There is generally no reason to build an HTML parser by hand, from scratch, while there's usually trouble awaiting down the road; regex are picky, sensitive to details, and brittle to even tiny input changes, while requirements tend to evolve. Why not use one of a few great HTML libraries?
An example with HTML::TreeBuilder (also extracting links, need stated in a comment)
use warnings;
use strict;
use feature 'say';
use HTML::TreeBuilder;
my $links_string =
q(<a href="/search/title/?vendornum=StaplesA03" class="product-lister" >View Stock</a>
<a href="/search/title/?vendornum=StaplesA17" >View More Stock</a> );
my $dom = HTML::TreeBuilder->new_from_content($links_string);
my @links_html;
foreach my $tag ( $dom->look_down(_tag => "a") ) {
push @links_html, $tag->as_HTML; # the whole link, as is
my $href = $tag->attr("href");
my ($name, $value) = $href =~ /\?([^=]+)=([^&]+)/; #/
say "$name = $value";
say $tag->as_trimmed_text; # or: ->as_text, keep some spaces
# Or:
# say for $tag->content_list; # all children, and/or text
};
#say for @links_html;
I use a string with a newline between links for your "many links in a large variable", perhaps with some spaces around as well. This doesn't affect parsing done by the library.
A few commments
The workhorse here is HTML::Element class, with its powerful and flexible look_down
method. If the string indeed has just links then you can probably use that class directly, but when done as above a full HTML document would parse just as well
Once I get the URL I use a very simple-minded regex to pull out a single name-value pair. Adjust if there can be more pairs, or let me know. Above all, use URI if there's more to it
The as_trimmed_text
returns text parts of element's children, which in this case is presumably just the text of the link. The content_list returns all child nodes (same here)

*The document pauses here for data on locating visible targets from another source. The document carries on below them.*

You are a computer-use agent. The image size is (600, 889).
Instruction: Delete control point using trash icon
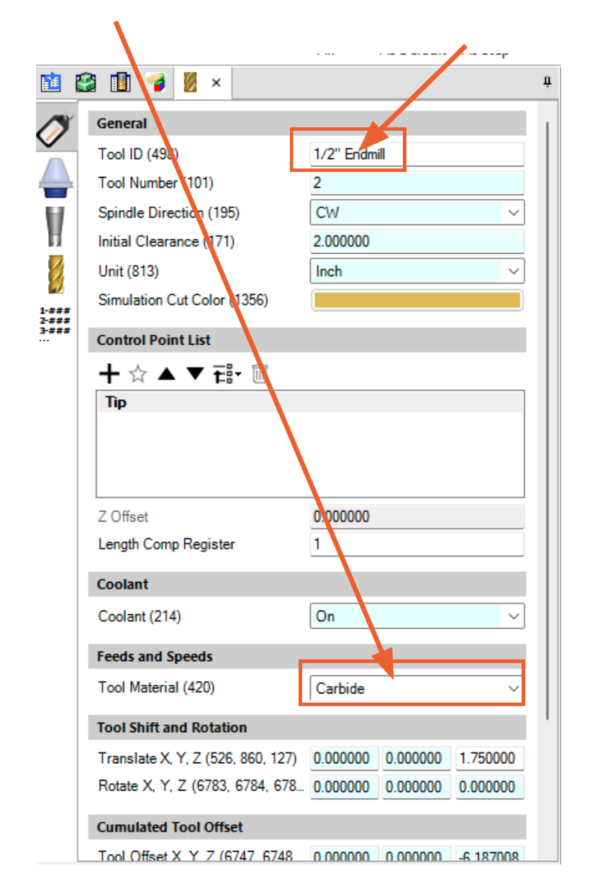pyautogui.click(x=260, y=374)
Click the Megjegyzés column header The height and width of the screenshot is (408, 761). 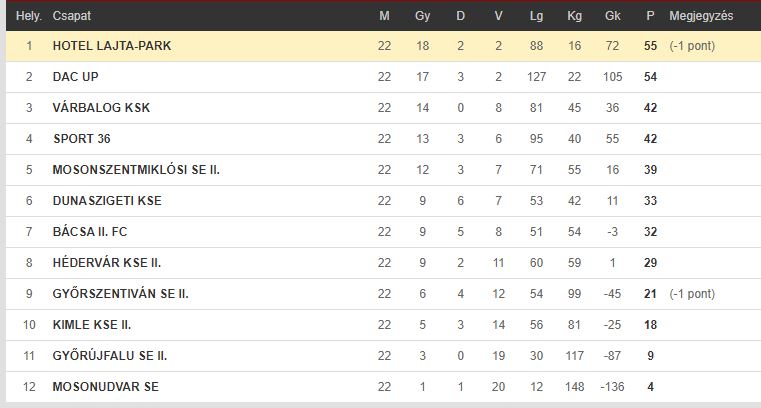[701, 16]
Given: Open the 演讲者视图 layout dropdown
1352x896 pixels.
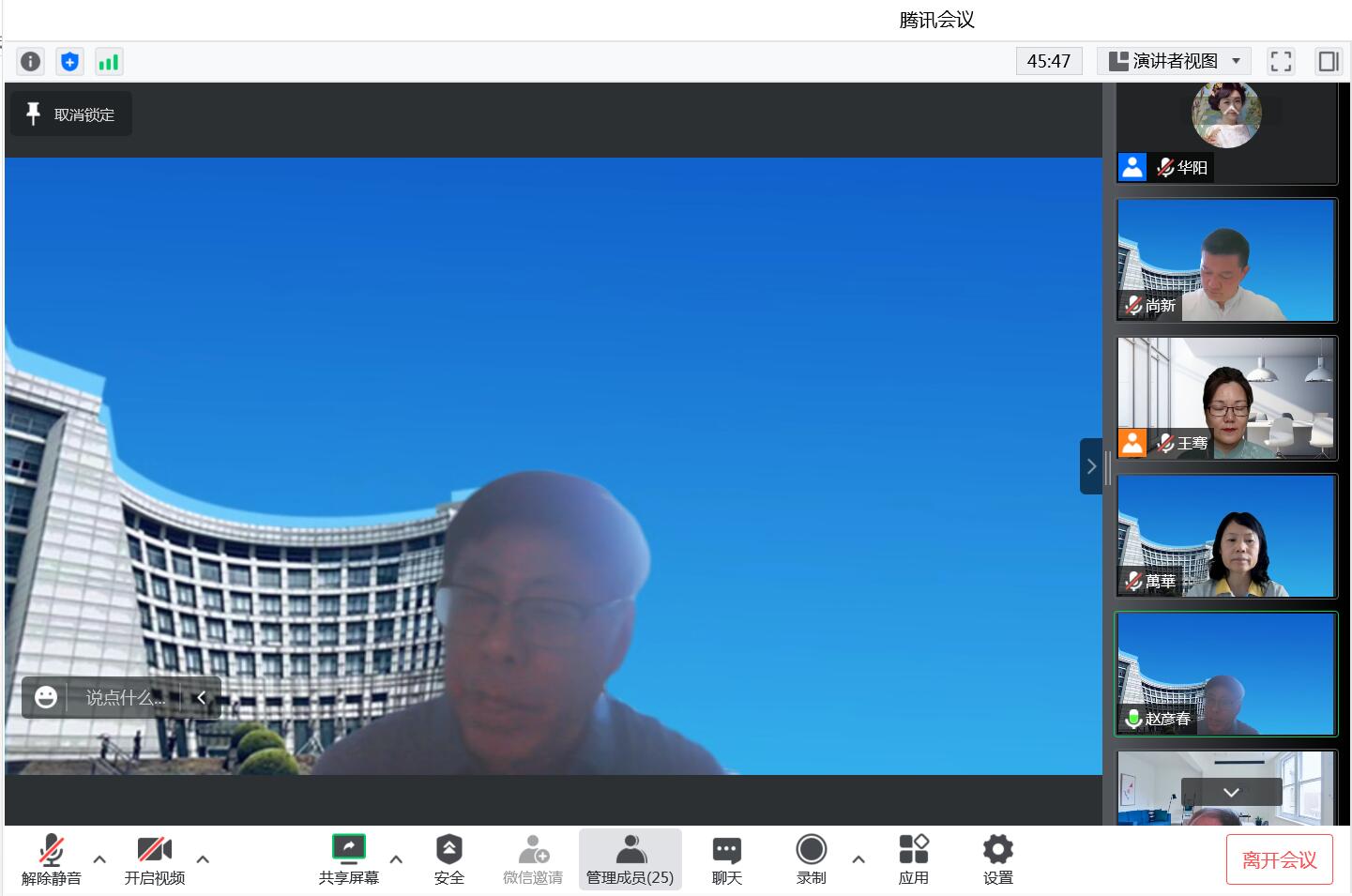Looking at the screenshot, I should 1174,62.
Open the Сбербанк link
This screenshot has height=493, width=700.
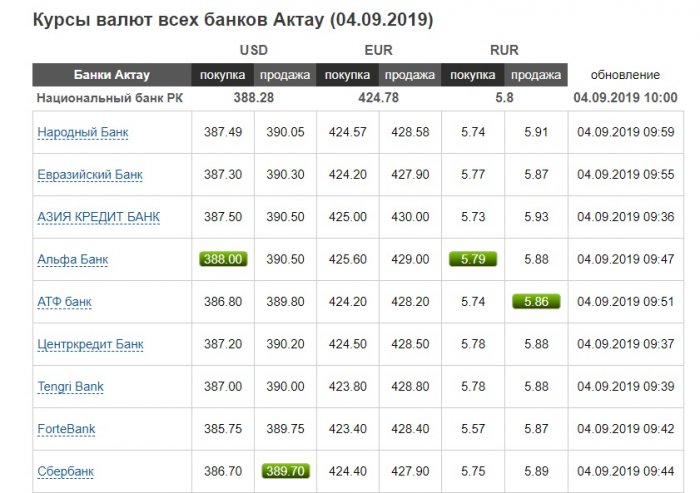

Use URI::Escape if there are percent-encoded characters to convert, per RFC 3986
This prints
vendornum = StaplesA03
View Stock
vendornum = StaplesA17
View More Stock
Another option is Mojo::DOM, which is a part of a whole ecosystem
use warnings;
use strict;
use feature 'say';
use Mojo::DOM;
my $links_string = q( ... ); # as above
my $dom = Mojo::DOM->new($links_string);
my @links_html;
foreach my $node ( $dom->find('a')->each ) {
push @links_html, $node->to_string; # or $node, gets stringified to HTML
my $href = $node->attr('href');
my ($name, $value) = $href =~ /\?([^=]+)=([^&]+)/; #/
say "$name = $value";
say $node->text;
}
#say for @links_html;
I use the same approach as above, and this prints the same. But note that Mojolicious provides for yet other, convenient ways. Often, calls are chained using a range of its useful methods, and very fine navigation through HTML is easily done using CSS selectors.
While it is probably useful here to loop as above, as an example we can also do
my $v = $dom -> find('a')
-> map(
sub {
my ($name, $value) = $_->attr('href') =~ /\?(.+?)=([^&]+)/;
say "$name = $value";
say $_->text;
}
);
what prints the same as above. See Mojo::Collection to better play with this.
The parameters in the URL can be parsed using Mojo::URL if you really know the name
my $value = Mojo::URL->new($href)
-> query
-> param('vendornum');
If these aren't fixed then Mojo::Parameters is useful
my $param_names = Mojo::Parameters
-> new( Mojo::URL->new($href)->query )
-> names
where $param_names
is an arrayref with names of all parameters in the query, or use
my $pairs = Mojo::Parameters->new( Mojo::URL->new($href)->query ) -> pairs;
# Or
# my %pairs = @{ Mojo::Parameters->new(Mojo::URL->new($href)->query) -> pairs };
which returns an arrayref with all name,value pairs listed in succession (what can be directly assigned to a hash, for instance).
An HTML document can be nicely parsed using XML::LibXML
as well.